Chapitre 3
Non loin de l'île, un radeau de fortune flotte sur l'Etiendo. Dans un boucan infernal, il se fait malmener par les vagues formées par un vent persistant qui le submergent de temps à autre.
À son bord, il y a quatre personnes à l'air abattu. L'une d'elles, un homme, est allongé sur le dos inerte. Deux autres sont agenouillés à ses côtés tandis que la dernière, une jeune femme, guette l'horizon.
— Bidzil, pourquoi ne guérit-il pas ? s'écrie assez fort le jeune homme aux cheveux noirs ébène pour se faire entendre.
En posant cette question, il garde le regard figé sur l'homme étendu dont le teint devient de plus en plus livide. Même si le sang a cessé d'imbiber le bandage, cela ne semble pas changer la donne. La vie le quitte davantage à chaque instant.
Le jeune homme tressaillit rien que d'y penser. Il refuse de se faire à l'idée que son père va mourir !
L'homme aux épaules très larges en face de lui, courbe le dos afin de protéger l'être au sol d'une énième retombée d'eau et répond sur un ton aussi grave que sa voix :
— Le poison, Seigneur Aron, le poison, répète-t-il en hochant la tête de bas en haut nerveusement, l'air sceptique.
Bidzil ne parvient pas a comprendre pourquoi l'entaille ne s'est pas refermée. Il pense à un poison assez fort pour infecter le corps et entraver sa guérison. Jamais il n'avait vu pareil dégâts sur l'un des siens.
Malheureusment, il n'a aucun mal à deviner ce qu'il va advenir. Le corps raidit et froid de son Chef annonce son dernier souffle et ils ne peuvent rien y faire.
— Il y a bien un moyen de faire quelque chose ! rétorque la jeune femme qui détourne son attention de l'immensité de l'Etiendo et les fixe avec intensité. Notre Seigneur ne peut rendre l'âme de cette manière !

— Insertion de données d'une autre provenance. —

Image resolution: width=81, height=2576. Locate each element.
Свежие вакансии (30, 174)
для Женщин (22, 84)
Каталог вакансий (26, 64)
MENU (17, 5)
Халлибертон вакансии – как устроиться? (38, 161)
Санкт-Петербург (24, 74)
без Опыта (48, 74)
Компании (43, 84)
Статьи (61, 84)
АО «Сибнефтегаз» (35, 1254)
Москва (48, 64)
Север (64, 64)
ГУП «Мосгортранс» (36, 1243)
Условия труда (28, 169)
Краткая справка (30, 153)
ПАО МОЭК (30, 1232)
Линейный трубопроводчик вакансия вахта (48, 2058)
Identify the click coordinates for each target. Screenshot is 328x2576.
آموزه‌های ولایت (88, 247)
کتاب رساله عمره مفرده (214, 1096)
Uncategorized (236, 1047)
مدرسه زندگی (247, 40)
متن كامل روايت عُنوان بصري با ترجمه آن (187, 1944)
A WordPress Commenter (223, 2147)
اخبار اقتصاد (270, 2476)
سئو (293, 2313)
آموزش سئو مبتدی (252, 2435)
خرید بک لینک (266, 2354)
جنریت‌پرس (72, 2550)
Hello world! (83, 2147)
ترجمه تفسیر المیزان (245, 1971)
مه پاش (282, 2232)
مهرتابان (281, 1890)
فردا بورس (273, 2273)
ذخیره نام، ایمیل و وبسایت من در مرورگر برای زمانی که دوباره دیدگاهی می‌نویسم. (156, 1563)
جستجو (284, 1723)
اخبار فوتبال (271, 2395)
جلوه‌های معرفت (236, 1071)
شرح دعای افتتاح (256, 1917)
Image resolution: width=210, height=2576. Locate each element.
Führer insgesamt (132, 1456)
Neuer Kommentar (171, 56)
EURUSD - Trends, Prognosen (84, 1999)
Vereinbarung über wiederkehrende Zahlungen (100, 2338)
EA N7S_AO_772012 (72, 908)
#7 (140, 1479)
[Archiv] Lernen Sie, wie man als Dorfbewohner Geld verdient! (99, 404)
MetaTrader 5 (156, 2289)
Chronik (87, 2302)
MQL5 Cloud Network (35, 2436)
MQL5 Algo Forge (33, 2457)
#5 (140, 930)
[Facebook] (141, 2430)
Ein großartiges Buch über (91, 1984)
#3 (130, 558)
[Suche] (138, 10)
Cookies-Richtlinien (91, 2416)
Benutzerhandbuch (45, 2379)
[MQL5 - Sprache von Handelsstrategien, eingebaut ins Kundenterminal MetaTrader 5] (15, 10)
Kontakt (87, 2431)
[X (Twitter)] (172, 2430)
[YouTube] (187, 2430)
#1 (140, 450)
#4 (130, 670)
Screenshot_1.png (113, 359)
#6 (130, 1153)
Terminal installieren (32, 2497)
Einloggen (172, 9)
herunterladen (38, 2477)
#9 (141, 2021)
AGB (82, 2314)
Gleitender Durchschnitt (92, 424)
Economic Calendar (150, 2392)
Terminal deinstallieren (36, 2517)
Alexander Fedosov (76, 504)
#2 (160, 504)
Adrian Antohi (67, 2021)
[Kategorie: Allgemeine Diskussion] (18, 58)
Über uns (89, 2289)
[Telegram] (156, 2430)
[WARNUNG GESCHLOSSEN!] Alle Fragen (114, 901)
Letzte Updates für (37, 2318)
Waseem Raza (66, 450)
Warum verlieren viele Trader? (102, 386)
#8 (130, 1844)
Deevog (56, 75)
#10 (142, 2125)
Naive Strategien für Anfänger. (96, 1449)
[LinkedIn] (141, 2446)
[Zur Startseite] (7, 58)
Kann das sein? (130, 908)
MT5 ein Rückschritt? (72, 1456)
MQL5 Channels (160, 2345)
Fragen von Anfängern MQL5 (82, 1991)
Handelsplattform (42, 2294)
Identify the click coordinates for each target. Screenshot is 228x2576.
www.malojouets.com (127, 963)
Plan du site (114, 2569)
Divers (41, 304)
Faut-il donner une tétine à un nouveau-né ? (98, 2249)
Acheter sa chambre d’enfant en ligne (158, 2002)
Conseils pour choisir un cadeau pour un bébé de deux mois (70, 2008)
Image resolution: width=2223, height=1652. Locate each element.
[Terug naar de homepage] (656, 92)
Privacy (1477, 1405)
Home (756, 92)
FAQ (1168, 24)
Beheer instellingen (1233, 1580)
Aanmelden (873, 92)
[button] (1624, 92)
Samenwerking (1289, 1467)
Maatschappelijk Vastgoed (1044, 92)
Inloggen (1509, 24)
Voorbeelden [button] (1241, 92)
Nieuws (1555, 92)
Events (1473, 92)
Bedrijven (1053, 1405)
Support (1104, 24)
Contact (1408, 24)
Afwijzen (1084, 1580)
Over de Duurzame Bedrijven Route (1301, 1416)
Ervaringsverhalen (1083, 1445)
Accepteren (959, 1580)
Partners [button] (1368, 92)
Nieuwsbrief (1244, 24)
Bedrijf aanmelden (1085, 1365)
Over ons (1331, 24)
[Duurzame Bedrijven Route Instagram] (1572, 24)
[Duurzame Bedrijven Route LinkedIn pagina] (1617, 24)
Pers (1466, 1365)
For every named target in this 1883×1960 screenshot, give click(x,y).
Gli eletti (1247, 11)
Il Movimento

L'homme robuste inspire profondément. Il balance sa tête de droite à gauche en signe de négation. Il ne peut se permettre de leur donner de faux espoirs.
Un frisson parcourt toute la colonne vertébrale du jeune homme. Son père est en train de mourir ! Et lui, est là, impuissant.
— Mais... mais... bredouille la jeune femme, qu'allons nous devenir sans lui ?
Elle vient se mettre à genoux derrière la tête de son Seigneur et lui prend le visage entre les mains.
— Seigneur Ahiga, on a besoin de vous, dit-elle dans un sanglot impossible de refouler. Vous ne pouvez pas nous abandonner !
Aron a la gorge nouée. La détresse d'Erika amplifie la sienne. Prendre la relève de son père aussi tôt ? Jamais il n'y aurait cru ! Bien que sa relation avec son père n'a jamais été au beau fixe, il n'a jamais souhaité sa mort. Il ne lui reste plus que lui.
Il n'a pas le choix, il doit se ressaisir et apporter une réponse à la jeune femme, mais aussi à tous ceux qui vont maintenant constituer son peuple. Son peuple. Est-il réellement prêt pour prendre la relève ? Il en doute sérieusement. Mais au vu de la situation, la question ne se pose pas. Il va devenir Chef et va devoir se montrer à la hauteur des responsabilités qui lui incombent. La plus importante d'entre elles : protéger les siens et continuer le combat contre ce Roi Abran afin de récupérer leurs Terres.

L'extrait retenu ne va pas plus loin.